Detailed Description

Class represents K-Means clustering algorithm.

CCORE option can be used to use the pyclustering core - C/C++ shared library for processing that significantly increases performance.

CCORE implementation of the algorithm uses thread pool to parallelize the clustering process.

K-Means clustering results depend on initial centers. Algorithm K-Means++ can used for initialization initial centers from module 'pyclustering.cluster.center_initializer'.

K-Means clustering results. At the left - 'Simple03.data' sample, at the right - 'Lsun.data' sample.

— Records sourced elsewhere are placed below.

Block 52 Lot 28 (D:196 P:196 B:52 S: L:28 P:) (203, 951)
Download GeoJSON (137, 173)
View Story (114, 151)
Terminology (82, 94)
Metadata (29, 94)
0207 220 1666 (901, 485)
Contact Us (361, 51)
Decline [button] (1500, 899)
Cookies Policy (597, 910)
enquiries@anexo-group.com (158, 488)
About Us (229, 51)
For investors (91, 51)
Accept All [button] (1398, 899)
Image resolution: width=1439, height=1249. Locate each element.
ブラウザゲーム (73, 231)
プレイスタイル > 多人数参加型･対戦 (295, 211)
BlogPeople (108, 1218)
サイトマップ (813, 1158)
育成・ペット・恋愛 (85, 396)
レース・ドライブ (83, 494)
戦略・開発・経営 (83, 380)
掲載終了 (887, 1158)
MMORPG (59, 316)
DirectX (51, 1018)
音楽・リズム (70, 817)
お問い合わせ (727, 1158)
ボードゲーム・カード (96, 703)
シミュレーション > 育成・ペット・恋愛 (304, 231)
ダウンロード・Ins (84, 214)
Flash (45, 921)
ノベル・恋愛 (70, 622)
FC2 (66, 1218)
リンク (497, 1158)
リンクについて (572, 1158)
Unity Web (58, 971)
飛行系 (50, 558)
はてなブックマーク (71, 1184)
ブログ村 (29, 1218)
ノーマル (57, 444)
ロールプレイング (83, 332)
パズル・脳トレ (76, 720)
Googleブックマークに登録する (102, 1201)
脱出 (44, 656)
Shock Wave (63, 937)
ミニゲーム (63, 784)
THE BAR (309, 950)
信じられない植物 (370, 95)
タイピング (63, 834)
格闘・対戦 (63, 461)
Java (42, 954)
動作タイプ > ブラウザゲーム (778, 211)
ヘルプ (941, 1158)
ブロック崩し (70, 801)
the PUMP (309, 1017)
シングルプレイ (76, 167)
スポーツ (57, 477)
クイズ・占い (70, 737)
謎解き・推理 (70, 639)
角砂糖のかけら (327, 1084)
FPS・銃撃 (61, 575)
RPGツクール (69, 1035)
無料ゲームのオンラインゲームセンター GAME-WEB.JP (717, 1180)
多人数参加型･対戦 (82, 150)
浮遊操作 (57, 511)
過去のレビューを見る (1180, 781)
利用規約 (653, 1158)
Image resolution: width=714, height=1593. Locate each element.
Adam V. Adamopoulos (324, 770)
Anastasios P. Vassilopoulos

Example #1 - Trivial clustering:

# load list of points for cluster analysis
sample = read_sample(path)
# create instance of K-Means algorithm
kmeans_instance = kmeans(sample, [ [0.0, 0.1], [2.5, 2.6] ])
# run cluster analysis and obtain results
kmeans_instance.process()
clusters = kmeans_instance.get_clusters()

Example #2 - Clustering using K-Means++ for center initialization:

# load list of points for cluster analysis
sample = read_sample(SIMPLE_SAMPLES.SAMPLE_SIMPLE2)
# initialize initial centers using K-Means++ method
initial_centers = kmeans_plusplus_initializer(sample, 3).initialize()
# create instance of K-Means algorithm with prepared centers
kmeans_instance = kmeans(sample, initial_centers)
# run cluster analysis and obtain results
kmeans_instance.process()
clusters = kmeans_instance.get_clusters()
final_centers = kmeans_instance.get_centers()

See also: center_initializer

Definition at line 272 of file kmeans.py.

Constructor & Destructor Documentation

◆ init()

def pyclustering.cluster.kmeans.kmeans.__init__	(	self,
		data,
		initial_centers,
		tolerance = `0.001`,
		ccore = `True`,
		kwargs
	)

Constructor of clustering algorithm K-Means.

Center initializer can be used for creating initial centers, for example, K-Means++ method.

Parameters

[in]	data	(array_like): Input data that is presented as array of points (objects), each point should be represented by array_like data structure.
[in]	initial_centers	(array_like): Initial coordinates of centers of clusters that are represented by array_like data structure: [center1, center2, ...].
[in]	tolerance	(double): Stop condition: if maximum value of change of centers of clusters is less than tolerance then algorithm stops processing.
[in]	ccore	(bool): Defines should be CCORE library (C++ pyclustering library) used instead of Python code or not.
[in]	**kwargs	Arbitrary keyword arguments (available arguments: 'observer', 'metric', 'itermax').

Keyword Args:

observer (kmeans_observer): Observer of the algorithm to collect information about clustering process on each iteration.
metric (distance_metric): Metric that is used for distance calculation between two points (by default euclidean square distance).
itermax (uint): Maximum number of iterations that is used for clustering process (by default: 200).